Dear Annie: Is sex worth the wait?

Dear Annie: I just read the advice to “Teen With No Experience,” the high school girl who wants to lose her virginity. I thought I might give a different perspective from a male point of view. I lost my virginity at far too young an age. At the time, I thought getting “experience” was the thing to do. When I met my future wife, she was a virgin, in her 20s. We got married, and I was hit with something that to this day (20 years later) still has an effect on me: The excitement of our first time together was not everything it could have been because of my gaining experience prior to her.

It was exciting because it was with her and because I love her, but I realized that each time I gained experience, I gave away part of myself that I could never get back. What I lost was getting to experience the joys of learning about intimacy together with my wife.

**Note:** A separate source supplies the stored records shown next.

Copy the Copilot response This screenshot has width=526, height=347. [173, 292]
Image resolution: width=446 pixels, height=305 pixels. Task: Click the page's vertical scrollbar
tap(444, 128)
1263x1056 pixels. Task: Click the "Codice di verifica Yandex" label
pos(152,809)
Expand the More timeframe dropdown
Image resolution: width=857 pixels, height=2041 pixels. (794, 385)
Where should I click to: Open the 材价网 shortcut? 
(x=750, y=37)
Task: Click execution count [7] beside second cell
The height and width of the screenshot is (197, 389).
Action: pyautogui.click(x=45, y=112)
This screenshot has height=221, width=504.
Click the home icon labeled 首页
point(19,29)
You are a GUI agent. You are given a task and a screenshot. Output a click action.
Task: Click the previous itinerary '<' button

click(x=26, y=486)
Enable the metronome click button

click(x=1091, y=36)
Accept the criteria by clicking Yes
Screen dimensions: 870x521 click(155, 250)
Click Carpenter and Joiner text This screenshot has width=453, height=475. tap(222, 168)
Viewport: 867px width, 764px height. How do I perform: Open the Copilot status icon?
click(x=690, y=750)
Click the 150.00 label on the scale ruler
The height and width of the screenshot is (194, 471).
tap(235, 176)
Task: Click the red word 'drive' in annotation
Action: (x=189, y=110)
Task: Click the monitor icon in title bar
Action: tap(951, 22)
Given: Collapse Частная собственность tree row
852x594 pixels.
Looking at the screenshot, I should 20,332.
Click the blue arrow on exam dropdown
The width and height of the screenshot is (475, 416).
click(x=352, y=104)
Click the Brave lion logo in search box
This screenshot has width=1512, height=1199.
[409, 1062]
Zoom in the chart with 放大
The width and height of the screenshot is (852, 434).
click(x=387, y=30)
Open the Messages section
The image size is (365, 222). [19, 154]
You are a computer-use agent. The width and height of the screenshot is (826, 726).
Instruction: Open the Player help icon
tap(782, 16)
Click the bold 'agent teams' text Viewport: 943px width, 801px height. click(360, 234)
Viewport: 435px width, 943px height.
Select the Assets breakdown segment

I’m not saying that “Teen” should be celibate, but if I had it to do over again, I would have waited. Young people, myself included, often treat sex as something they need to accomplish rather than something to experience with someone they love. — Male Perspective

Dear Male Perspective: Thank you for offering your point of view. I couldn’t agree more that sex is not something that should be “accomplished,” and you make a strong case for why it’s wise to wait. Your last sentence reminds me of something another reader wrote in response to this letter: “Sex is not a milestone like acne or shaving. Sex is actually the glue that turns a friendship into a loving lifetime commitment.”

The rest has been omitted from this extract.